▶ **MATERIAL FOR THE TASK**
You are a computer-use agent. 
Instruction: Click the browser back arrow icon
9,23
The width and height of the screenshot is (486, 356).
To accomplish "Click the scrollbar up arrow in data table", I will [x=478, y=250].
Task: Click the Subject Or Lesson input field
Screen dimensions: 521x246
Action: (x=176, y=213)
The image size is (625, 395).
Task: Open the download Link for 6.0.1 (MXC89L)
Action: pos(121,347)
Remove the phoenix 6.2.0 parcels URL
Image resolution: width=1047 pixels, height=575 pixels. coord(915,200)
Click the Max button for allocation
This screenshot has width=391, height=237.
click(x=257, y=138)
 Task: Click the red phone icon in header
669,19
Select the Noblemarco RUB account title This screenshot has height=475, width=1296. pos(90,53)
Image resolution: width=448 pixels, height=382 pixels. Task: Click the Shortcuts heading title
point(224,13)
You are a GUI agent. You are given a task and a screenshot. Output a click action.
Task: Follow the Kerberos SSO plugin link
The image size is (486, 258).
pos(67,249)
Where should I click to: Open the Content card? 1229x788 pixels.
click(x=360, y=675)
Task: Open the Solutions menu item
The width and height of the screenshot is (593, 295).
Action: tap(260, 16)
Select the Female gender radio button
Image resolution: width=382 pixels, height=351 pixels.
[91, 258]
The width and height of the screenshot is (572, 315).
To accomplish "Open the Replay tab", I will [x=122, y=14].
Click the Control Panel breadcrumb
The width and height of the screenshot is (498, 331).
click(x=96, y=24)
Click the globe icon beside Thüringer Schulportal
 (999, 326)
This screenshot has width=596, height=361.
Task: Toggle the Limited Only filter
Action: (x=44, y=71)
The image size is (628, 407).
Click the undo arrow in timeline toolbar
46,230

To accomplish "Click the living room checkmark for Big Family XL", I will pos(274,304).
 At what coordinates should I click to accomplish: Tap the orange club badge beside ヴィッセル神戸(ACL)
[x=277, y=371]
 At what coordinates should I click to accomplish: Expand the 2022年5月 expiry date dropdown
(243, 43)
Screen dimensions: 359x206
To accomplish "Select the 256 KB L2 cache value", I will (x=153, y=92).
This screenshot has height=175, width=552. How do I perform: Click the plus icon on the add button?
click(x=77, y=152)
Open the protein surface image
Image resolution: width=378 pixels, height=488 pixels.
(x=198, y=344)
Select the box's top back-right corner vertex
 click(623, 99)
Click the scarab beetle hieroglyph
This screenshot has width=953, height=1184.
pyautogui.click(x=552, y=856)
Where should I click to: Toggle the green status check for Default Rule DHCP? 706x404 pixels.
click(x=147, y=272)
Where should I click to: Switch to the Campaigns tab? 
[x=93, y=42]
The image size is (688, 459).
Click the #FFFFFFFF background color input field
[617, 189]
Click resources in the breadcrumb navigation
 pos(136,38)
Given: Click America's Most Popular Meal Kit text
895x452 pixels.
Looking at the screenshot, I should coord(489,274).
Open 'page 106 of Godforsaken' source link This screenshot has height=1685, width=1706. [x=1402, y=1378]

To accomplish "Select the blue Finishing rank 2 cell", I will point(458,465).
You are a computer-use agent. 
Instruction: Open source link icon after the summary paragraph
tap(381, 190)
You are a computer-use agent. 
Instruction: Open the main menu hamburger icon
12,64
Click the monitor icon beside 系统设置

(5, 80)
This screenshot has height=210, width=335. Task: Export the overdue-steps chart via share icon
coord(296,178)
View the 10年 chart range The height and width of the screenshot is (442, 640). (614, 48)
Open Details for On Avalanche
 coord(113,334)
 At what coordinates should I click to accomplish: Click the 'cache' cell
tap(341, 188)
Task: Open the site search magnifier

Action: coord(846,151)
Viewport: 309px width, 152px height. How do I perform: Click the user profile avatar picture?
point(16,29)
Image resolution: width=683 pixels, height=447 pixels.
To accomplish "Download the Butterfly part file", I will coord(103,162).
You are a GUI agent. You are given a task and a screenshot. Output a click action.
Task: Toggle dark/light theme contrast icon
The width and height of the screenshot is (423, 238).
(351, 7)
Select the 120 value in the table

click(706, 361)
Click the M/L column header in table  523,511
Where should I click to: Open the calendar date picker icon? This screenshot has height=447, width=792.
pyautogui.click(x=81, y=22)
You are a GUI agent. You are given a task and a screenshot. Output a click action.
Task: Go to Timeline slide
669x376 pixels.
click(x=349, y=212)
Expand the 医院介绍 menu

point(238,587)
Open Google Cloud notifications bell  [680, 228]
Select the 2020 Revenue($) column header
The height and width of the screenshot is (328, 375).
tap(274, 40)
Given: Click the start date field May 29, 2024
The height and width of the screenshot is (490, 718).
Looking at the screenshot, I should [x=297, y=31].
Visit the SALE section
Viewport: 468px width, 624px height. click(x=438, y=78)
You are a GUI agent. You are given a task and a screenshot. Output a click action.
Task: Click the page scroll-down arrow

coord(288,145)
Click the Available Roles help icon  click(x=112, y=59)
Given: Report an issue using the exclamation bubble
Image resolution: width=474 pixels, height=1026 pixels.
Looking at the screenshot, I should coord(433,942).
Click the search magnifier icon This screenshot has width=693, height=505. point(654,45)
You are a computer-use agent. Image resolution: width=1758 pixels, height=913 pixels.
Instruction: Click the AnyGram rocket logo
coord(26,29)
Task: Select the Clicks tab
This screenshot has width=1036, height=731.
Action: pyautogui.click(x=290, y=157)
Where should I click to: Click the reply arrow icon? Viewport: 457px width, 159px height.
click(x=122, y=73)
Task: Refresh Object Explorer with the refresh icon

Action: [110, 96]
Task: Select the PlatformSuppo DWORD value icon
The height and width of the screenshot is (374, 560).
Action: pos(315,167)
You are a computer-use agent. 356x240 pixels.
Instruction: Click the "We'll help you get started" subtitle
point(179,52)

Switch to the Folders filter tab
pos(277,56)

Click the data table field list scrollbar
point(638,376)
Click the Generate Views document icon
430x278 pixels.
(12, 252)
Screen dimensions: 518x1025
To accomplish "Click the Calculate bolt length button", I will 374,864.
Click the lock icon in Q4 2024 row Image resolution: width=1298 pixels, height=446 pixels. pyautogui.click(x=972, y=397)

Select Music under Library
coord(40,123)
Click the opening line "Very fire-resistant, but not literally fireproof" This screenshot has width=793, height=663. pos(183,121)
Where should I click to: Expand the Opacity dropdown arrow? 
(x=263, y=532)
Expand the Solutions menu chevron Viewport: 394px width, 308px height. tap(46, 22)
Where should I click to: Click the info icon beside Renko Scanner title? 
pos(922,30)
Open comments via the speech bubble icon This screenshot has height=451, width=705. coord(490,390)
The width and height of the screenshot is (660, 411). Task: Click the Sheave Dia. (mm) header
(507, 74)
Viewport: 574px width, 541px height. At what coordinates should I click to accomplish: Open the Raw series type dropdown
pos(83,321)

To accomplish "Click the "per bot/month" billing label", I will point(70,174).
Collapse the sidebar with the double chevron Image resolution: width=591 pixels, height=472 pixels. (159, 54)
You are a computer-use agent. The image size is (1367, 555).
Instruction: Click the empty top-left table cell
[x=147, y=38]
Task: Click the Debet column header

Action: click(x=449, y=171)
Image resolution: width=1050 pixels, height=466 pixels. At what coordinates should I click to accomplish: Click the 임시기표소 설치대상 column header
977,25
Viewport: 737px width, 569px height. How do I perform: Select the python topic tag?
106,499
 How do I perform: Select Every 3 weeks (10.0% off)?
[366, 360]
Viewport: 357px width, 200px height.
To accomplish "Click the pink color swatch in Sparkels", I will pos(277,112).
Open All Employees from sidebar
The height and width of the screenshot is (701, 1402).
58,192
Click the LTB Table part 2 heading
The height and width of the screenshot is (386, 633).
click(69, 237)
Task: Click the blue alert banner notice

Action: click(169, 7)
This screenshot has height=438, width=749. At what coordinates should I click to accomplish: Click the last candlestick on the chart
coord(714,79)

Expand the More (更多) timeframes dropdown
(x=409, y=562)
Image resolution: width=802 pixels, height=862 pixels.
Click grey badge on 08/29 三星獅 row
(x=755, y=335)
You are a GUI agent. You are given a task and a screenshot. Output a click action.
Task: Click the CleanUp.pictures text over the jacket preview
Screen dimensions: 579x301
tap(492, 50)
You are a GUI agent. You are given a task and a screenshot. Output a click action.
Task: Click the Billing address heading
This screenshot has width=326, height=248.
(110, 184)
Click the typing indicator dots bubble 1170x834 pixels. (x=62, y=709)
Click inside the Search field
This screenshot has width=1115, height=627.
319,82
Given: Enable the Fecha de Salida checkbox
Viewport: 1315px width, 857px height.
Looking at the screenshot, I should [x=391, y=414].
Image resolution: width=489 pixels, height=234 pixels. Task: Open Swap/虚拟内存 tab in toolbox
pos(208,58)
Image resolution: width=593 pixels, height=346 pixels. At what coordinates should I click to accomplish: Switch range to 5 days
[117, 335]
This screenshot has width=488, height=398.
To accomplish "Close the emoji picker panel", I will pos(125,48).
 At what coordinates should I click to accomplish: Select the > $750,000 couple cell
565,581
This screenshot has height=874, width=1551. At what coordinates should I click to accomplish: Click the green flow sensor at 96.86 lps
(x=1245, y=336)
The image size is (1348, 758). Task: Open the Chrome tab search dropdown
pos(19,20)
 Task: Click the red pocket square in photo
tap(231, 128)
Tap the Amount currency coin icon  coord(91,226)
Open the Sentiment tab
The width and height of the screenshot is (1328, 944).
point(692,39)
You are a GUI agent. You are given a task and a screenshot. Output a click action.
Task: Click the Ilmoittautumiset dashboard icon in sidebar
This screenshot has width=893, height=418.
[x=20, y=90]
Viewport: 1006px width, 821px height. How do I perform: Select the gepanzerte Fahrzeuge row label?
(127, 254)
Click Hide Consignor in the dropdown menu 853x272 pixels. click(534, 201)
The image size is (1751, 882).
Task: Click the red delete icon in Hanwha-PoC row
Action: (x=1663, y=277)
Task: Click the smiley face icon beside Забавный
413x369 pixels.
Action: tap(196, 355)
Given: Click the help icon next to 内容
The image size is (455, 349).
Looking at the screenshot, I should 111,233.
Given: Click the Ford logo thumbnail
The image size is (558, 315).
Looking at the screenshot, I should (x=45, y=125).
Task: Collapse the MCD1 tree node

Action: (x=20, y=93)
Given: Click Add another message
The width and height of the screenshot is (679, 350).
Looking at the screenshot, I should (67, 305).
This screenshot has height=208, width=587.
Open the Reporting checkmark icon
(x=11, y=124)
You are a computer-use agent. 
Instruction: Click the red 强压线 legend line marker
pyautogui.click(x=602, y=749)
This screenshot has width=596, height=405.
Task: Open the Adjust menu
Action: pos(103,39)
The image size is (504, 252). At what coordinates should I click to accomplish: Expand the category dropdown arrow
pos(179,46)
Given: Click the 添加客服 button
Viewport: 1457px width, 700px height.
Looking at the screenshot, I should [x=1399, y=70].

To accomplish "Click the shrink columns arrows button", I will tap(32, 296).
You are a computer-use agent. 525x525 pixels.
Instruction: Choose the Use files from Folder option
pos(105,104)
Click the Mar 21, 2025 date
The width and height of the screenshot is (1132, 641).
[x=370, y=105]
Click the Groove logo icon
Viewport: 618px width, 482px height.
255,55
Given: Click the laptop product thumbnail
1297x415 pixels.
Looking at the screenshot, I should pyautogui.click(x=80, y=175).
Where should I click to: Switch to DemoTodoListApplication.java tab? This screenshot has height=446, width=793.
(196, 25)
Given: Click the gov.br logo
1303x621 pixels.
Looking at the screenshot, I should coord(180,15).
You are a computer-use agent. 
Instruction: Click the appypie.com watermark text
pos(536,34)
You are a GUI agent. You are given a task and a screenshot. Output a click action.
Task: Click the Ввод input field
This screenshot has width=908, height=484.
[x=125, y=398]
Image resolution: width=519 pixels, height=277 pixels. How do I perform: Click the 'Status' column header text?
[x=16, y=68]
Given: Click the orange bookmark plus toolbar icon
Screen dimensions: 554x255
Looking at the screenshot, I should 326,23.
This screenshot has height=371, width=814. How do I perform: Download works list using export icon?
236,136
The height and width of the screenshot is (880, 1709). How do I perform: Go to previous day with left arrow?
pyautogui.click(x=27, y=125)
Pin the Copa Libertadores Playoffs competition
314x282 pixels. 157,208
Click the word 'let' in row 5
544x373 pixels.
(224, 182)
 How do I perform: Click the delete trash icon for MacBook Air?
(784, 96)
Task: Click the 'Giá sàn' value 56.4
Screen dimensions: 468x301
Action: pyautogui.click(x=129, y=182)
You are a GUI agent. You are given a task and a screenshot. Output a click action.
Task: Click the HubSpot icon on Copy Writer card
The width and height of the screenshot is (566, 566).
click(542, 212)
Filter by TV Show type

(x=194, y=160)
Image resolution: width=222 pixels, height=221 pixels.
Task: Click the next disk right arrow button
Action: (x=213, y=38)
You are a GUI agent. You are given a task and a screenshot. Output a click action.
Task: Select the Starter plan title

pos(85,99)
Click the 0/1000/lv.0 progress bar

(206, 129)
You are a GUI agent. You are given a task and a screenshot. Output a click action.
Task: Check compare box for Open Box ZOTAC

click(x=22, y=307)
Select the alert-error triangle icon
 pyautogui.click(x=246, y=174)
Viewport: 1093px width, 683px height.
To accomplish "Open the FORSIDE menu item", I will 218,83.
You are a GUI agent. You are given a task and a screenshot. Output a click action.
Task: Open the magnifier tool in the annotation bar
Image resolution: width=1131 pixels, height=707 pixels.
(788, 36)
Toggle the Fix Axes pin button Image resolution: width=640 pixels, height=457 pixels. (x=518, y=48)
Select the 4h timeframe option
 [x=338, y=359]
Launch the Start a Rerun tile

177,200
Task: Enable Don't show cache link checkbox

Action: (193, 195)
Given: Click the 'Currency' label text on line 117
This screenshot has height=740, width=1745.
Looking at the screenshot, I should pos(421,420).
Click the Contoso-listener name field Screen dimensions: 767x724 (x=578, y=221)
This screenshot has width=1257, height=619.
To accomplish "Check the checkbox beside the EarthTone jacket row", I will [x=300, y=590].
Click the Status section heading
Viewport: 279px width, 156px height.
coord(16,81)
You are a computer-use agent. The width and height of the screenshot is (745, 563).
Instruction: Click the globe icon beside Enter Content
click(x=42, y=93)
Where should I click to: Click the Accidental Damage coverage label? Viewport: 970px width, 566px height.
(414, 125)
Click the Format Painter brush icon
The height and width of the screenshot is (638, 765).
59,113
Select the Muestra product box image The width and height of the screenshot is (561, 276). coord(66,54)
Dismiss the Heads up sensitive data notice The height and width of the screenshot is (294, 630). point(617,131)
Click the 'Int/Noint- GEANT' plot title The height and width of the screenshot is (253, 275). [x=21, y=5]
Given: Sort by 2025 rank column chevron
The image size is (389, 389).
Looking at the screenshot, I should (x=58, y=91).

▶ **WORK TO COMPLETE**
Retype every line up to and including the one that contains "Task: Open the Solutions menu item", beginning at the first line of the records, with no edits.

▶ **COMPLETED TASK**
You are a computer-use agent. 
Instruction: Click the browser back arrow icon
9,23
The width and height of the screenshot is (486, 356).
To accomplish "Click the scrollbar up arrow in data table", I will [x=478, y=250].
Task: Click the Subject Or Lesson input field
Screen dimensions: 521x246
Action: (x=176, y=213)
The image size is (625, 395).
Task: Open the download Link for 6.0.1 (MXC89L)
Action: pos(121,347)
Remove the phoenix 6.2.0 parcels URL
Image resolution: width=1047 pixels, height=575 pixels. coord(915,200)
Click the Max button for allocation
This screenshot has width=391, height=237.
click(x=257, y=138)
 Task: Click the red phone icon in header
669,19
Select the Noblemarco RUB account title This screenshot has height=475, width=1296. pos(90,53)
Image resolution: width=448 pixels, height=382 pixels. Task: Click the Shortcuts heading title
point(224,13)
You are a GUI agent. You are given a task and a screenshot. Output a click action.
Task: Follow the Kerberos SSO plugin link
The image size is (486, 258).
pos(67,249)
Where should I click to: Open the Content card? 1229x788 pixels.
click(x=360, y=675)
Task: Open the Solutions menu item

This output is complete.